• _Work required_: Identify each line of the material below that contains the word "menu", and copy those lines out in full.

• _Supplied material_:
────

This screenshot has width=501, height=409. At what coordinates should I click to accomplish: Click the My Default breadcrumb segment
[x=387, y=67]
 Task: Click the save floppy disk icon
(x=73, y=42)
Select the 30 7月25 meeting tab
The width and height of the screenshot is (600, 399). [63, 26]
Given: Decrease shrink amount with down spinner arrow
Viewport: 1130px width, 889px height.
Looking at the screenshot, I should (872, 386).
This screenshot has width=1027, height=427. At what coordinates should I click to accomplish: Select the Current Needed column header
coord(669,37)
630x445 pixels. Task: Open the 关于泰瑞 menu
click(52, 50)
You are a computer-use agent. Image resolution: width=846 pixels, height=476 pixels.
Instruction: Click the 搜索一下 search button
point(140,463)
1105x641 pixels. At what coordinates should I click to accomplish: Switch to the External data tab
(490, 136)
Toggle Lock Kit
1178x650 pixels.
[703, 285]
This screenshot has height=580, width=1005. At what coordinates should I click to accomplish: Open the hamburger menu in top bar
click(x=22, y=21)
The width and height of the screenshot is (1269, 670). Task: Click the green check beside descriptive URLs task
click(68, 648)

────

• _Full answer_:
630x445 pixels. Task: Open the 关于泰瑞 menu
This screenshot has height=580, width=1005. At what coordinates should I click to accomplish: Open the hamburger menu in top bar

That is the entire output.